*** Opening of INPUT FOR THIS TASK ***

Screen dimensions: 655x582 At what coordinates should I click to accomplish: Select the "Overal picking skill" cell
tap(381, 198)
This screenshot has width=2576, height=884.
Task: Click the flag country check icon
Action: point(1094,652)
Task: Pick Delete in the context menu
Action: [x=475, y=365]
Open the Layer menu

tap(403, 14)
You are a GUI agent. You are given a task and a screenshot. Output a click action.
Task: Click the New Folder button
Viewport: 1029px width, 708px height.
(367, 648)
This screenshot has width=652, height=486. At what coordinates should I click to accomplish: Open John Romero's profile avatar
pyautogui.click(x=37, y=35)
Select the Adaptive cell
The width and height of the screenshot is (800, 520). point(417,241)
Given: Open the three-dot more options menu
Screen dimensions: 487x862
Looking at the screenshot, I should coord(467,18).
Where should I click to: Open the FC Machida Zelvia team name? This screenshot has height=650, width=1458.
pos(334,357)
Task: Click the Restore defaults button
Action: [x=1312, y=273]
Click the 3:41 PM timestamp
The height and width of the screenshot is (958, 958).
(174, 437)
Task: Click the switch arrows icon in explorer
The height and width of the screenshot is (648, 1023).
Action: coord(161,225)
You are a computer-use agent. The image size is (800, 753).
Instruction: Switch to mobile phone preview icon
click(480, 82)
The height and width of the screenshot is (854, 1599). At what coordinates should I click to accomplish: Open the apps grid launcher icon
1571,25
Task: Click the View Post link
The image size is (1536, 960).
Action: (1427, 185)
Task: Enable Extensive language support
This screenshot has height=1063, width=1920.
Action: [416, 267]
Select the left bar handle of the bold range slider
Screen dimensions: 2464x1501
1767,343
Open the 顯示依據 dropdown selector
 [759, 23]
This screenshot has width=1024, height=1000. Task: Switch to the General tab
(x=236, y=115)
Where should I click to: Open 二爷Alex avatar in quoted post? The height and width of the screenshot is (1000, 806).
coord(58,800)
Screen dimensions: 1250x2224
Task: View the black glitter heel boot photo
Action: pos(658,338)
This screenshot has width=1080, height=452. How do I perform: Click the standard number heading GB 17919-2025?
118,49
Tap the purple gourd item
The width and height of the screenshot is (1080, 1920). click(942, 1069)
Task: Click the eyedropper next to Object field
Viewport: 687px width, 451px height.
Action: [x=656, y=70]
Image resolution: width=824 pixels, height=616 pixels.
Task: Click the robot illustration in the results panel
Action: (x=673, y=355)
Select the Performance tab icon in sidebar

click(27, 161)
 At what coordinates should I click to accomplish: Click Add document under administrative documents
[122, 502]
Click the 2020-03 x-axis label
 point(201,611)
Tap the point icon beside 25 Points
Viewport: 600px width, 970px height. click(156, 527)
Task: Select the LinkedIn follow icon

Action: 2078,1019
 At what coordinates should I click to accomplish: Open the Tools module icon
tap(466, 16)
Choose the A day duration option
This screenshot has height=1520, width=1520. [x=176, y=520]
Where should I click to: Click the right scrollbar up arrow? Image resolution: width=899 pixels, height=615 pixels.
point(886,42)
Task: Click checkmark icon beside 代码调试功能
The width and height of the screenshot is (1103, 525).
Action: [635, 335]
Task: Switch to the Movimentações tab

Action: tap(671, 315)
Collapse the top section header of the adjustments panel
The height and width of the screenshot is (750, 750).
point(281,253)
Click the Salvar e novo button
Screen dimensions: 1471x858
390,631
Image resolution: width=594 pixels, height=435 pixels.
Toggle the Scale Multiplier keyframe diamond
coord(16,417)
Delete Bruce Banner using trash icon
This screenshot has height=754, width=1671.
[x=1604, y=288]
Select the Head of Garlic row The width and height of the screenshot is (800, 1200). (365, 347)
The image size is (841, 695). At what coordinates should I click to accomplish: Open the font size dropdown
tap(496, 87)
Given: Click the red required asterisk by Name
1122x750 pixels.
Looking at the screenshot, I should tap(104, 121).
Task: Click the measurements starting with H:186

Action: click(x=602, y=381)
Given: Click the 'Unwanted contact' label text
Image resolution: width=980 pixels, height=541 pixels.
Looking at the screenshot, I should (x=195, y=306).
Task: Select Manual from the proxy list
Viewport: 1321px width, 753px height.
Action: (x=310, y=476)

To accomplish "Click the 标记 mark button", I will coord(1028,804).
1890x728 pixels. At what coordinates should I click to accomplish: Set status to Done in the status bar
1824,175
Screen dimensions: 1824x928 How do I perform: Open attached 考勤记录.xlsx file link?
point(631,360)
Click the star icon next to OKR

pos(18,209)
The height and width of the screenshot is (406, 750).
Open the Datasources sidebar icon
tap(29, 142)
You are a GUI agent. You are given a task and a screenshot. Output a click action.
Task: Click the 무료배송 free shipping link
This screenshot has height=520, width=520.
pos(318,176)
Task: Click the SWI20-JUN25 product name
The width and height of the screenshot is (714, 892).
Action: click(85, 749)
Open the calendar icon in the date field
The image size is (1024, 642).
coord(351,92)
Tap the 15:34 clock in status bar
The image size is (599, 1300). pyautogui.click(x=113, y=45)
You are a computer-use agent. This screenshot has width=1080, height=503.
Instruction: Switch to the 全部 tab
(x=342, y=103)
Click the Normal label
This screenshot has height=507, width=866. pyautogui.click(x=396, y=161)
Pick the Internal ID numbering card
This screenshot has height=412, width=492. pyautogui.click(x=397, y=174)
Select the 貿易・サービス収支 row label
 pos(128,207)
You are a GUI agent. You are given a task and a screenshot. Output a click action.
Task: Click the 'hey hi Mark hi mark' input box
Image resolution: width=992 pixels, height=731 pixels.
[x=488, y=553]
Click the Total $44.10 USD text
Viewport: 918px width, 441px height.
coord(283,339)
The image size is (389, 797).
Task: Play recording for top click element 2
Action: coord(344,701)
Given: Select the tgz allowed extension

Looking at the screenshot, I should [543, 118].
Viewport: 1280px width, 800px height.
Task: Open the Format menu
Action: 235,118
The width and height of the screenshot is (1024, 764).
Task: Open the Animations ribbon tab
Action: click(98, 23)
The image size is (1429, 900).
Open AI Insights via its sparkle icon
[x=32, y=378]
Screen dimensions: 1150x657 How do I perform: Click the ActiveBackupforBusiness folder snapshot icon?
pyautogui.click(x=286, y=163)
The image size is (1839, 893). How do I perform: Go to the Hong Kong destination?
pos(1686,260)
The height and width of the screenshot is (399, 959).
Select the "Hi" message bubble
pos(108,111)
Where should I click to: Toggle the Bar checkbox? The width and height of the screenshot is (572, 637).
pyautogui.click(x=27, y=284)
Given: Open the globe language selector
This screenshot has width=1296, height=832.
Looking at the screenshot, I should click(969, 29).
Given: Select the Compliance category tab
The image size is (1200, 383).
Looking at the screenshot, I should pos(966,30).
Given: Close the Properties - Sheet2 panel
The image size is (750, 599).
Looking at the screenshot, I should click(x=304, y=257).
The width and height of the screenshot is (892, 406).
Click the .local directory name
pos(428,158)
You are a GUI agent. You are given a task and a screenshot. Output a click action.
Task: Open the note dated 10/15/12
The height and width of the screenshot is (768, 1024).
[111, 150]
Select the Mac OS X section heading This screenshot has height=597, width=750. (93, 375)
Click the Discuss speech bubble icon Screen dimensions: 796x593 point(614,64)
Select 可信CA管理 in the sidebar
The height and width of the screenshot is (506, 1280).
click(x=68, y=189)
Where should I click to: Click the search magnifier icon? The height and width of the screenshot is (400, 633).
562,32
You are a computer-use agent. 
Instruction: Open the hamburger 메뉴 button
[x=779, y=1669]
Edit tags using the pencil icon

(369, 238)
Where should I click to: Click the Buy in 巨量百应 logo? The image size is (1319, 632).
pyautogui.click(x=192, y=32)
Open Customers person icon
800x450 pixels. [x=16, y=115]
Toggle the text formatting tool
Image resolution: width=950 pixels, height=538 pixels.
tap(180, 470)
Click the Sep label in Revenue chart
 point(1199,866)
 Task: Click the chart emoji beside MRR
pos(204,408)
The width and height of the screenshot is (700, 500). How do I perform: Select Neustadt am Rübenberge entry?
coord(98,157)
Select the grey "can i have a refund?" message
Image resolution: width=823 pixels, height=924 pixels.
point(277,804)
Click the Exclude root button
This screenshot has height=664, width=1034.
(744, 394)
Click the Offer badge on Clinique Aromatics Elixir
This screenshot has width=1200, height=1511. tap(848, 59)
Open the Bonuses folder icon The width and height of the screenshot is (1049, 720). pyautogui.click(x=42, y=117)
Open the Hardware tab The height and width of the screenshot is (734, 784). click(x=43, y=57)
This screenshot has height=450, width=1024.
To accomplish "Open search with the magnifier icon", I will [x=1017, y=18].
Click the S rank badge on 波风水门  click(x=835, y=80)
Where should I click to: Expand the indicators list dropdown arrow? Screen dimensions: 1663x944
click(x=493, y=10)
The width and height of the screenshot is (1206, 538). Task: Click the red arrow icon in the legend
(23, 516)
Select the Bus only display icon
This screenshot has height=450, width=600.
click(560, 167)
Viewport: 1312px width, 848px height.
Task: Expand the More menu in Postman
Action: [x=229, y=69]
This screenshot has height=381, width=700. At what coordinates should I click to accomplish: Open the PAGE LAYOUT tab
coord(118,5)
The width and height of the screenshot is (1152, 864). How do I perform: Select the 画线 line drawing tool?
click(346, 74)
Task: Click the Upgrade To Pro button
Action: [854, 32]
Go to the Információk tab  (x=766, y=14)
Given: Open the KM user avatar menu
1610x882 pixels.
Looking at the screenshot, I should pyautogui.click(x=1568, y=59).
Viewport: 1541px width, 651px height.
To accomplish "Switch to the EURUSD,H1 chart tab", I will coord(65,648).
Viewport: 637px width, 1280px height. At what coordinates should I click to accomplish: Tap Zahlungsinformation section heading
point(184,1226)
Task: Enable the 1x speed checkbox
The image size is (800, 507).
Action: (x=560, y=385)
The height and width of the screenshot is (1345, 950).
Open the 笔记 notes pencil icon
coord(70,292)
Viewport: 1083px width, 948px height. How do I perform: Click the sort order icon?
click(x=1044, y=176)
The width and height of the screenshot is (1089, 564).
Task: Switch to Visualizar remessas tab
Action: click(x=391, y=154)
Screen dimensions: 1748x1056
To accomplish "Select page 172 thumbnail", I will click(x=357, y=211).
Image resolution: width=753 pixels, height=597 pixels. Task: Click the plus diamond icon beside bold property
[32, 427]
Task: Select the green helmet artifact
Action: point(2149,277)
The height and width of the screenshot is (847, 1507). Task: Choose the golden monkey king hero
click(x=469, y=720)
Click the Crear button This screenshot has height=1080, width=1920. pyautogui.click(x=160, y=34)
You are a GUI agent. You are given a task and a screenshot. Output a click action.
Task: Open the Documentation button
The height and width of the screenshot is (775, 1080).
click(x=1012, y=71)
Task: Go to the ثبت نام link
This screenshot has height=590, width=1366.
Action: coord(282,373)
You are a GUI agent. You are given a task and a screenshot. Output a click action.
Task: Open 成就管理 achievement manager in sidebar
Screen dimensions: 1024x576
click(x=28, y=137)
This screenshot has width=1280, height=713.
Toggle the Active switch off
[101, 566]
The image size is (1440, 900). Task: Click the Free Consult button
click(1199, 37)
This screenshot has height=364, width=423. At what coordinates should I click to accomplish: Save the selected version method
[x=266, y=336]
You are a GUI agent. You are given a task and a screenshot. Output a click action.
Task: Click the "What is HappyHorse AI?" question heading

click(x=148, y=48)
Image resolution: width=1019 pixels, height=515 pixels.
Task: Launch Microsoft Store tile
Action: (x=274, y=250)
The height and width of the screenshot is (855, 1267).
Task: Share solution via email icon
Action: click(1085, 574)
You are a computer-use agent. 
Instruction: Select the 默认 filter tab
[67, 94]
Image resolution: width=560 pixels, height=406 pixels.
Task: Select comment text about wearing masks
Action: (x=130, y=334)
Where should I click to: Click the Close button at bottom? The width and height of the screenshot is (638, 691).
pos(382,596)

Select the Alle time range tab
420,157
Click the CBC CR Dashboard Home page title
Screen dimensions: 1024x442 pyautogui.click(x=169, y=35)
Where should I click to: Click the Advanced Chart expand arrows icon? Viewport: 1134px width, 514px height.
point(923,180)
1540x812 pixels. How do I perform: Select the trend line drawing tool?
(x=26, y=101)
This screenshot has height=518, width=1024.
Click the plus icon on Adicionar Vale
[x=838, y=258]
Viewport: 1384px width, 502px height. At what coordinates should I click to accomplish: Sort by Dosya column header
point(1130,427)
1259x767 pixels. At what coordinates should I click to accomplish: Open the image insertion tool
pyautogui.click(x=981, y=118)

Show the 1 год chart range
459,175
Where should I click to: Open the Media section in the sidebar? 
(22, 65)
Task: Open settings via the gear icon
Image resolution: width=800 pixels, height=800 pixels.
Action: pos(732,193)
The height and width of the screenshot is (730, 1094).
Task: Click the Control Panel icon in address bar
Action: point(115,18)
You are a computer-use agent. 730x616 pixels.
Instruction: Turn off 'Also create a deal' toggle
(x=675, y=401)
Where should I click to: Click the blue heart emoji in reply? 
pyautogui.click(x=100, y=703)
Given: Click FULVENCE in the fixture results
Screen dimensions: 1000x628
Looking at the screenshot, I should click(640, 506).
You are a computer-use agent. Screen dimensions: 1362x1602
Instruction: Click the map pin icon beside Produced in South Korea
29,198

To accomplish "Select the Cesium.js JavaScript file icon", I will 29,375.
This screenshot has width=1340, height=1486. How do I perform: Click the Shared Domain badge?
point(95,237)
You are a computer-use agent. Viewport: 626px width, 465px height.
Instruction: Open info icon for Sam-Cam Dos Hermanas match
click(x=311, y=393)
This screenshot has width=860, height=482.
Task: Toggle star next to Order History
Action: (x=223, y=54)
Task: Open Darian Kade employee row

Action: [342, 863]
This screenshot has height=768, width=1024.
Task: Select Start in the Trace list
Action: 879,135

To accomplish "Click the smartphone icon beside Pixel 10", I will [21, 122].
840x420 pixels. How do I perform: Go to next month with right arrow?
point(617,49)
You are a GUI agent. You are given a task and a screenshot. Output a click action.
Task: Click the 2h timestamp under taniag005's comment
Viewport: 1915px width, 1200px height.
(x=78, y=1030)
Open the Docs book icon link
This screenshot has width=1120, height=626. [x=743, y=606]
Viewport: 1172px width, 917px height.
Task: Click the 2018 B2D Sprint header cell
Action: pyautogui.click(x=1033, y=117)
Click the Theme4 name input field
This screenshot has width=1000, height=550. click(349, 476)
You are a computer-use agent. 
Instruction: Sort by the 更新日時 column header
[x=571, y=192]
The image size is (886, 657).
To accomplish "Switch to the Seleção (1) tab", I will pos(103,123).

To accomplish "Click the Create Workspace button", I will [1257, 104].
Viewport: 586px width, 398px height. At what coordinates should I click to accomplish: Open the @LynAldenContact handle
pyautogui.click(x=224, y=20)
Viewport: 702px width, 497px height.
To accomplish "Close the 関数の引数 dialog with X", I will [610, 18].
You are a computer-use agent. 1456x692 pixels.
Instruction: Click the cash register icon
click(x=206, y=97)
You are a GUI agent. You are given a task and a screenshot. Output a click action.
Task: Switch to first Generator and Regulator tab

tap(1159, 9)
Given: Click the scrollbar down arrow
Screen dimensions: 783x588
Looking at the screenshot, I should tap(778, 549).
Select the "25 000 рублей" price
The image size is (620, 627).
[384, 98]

*** Close of INPUT FOR THIS TASK ***

YOUR GOAL: Look above for the line holding "Select the Alle time range tab", then set down exactly that line and every line after it up to and including the line holding "This screenshot has height=518, width=1024.", with nothing else.

ANSWER FOR THE TASK:
Select the Alle time range tab
420,157
Click the CBC CR Dashboard Home page title
Screen dimensions: 1024x442 pyautogui.click(x=169, y=35)
Where should I click to: Click the Advanced Chart expand arrows icon? Viewport: 1134px width, 514px height.
point(923,180)
1540x812 pixels. How do I perform: Select the trend line drawing tool?
(x=26, y=101)
This screenshot has height=518, width=1024.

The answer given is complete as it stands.